You Don’t Have to be Healthy to be Happy

Can a person live a flourishing, purpose-filled life in spite of chronic illness and near constant pain? According to author Suzy Szasz, the answer is a resounding, “yes”. Szasz’s book, Lupus. Living With It: Why You Don’t Have To Be Healthy to Be Happy, is written with an enthusiasm for life. Despite her constant battle with the exhausting chronic illness, Lupus, Szasz retains her meaning in life by refusing to become a victim of her disease.

I was initially interested in reading Suzy Szasz’s book because of my fascination with her father, Thomas Szasz. Her father was famous for being a psychiatrist who opposed coercive psychiatric practices and called mental illness a myth. He saw “mental illness” as a metaphor for “problems of living”.

I’ve written several reviews of Thomas Szasz’s books which you can find on this site. But what I was interested in finding from Suzy’s work was: What does a child of Thomas Szasz’s learn from him? How does her father teach her about living a good life?

Thomas Szasz is famous for criticizing coercive psychiatry, but he also made his living by helping people who would conventionally be described as mentally ill. Unfortunately, he has written very little about the type of help that he gave to his clients to help them overcome their existential problems.

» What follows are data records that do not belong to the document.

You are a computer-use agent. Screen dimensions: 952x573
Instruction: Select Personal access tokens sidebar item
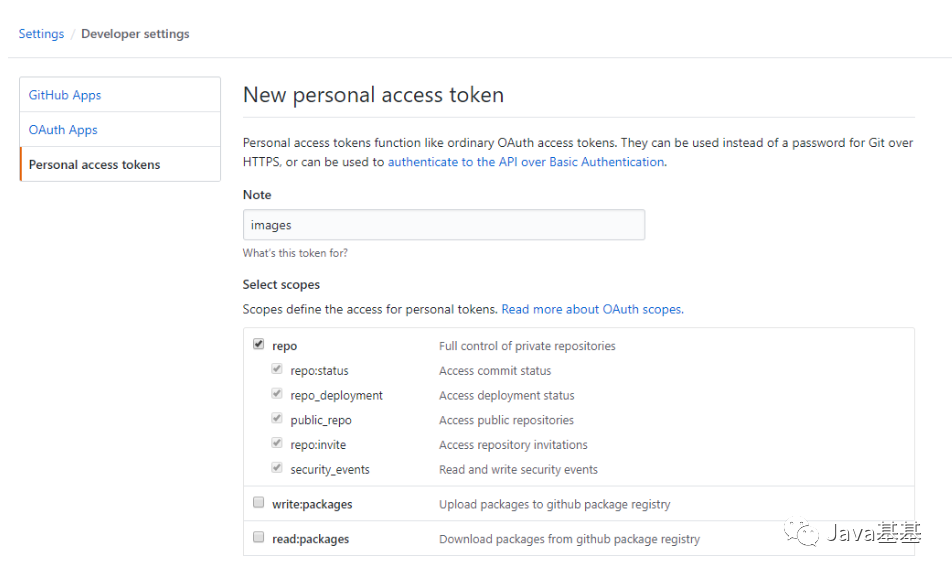tap(94, 165)
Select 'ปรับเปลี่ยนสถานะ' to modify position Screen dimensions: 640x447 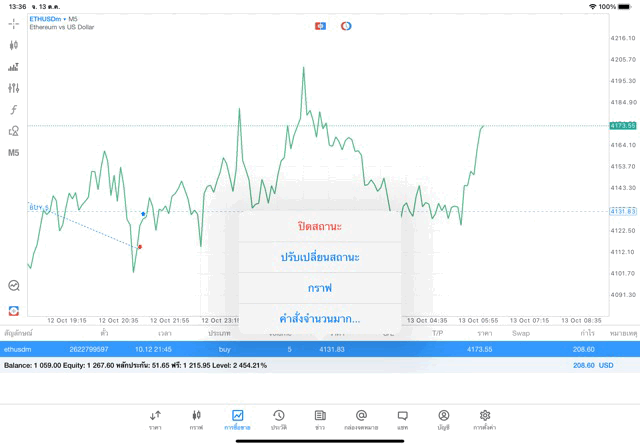[320, 257]
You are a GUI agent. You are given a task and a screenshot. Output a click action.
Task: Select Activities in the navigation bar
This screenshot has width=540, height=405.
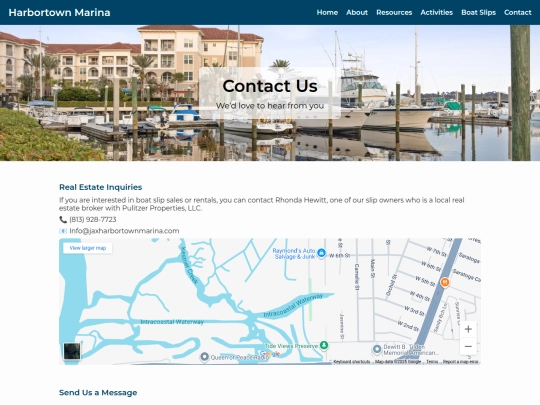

Thomas Szasz once said that the type of “therapy” that is most helpful for a client is the therapy that addresses the existential needs of that particular client. By reading Suzy Szasz’s book I hoped to get a glimpse into the type of advice that he gave to his daughter in dealing with a chronic illness.

From reading Suzy’s book, I found that she is of the same independent spirit as her father. She accepts the existentialist challenge of creating meaning for herself, rather than endlessly searching for meaning. She maintains her dignity by refusing to play the victim role. Although she rightly could have accepted such a role given her situation.

Instead of just blindly accepting the advice of her physicians, she does research for herself, reading journal articles that she can only halfway understand. At one point, she and her father visit a world-renowned physician who specializes in Lupus. The physician fails to address Suzy as a person (making her out to be a mere object) and tells her to dramatically increase her steroid medication. When her father asks about the harmful side effects of the drug, “but doctor, won’t that destroy her bones?”, the specialist glibly responds that her bones are not her concern right now. Rather than accepting the advice, Suzy does her own research and eventually finds a way to keep her disease from flaring up by getting a splenectomy.

The key insight I took away from this stimulating book was to refuse to see yourself as a victim, no matter how tempting it is to do so. Suzy was able to give her life meaning through constantly striving in academics, work, writing, and the refusal to be victimized by a relentless illness. For those of us who still have our health, we should all the more so refuse to be victims of our own making.

4 thoughts on “You Don’t Have to be Healthy to be Happy

  1. Thanks for your kind words about my book! I’m still living-with-it 🙂 The book is now more than 25 years old. I’ll be launching a blog soon–not to pick up where I left off, but to reflect back so many years later, and as always, look forward. — Suzy Szasz

    Liked by 1 person

    1. Suzy – Great to hear from you! Thank you for your comments. Thank you for writing such a wonderfully hopeful book. I look forward to reading your blog! Please let me know when you start publishing.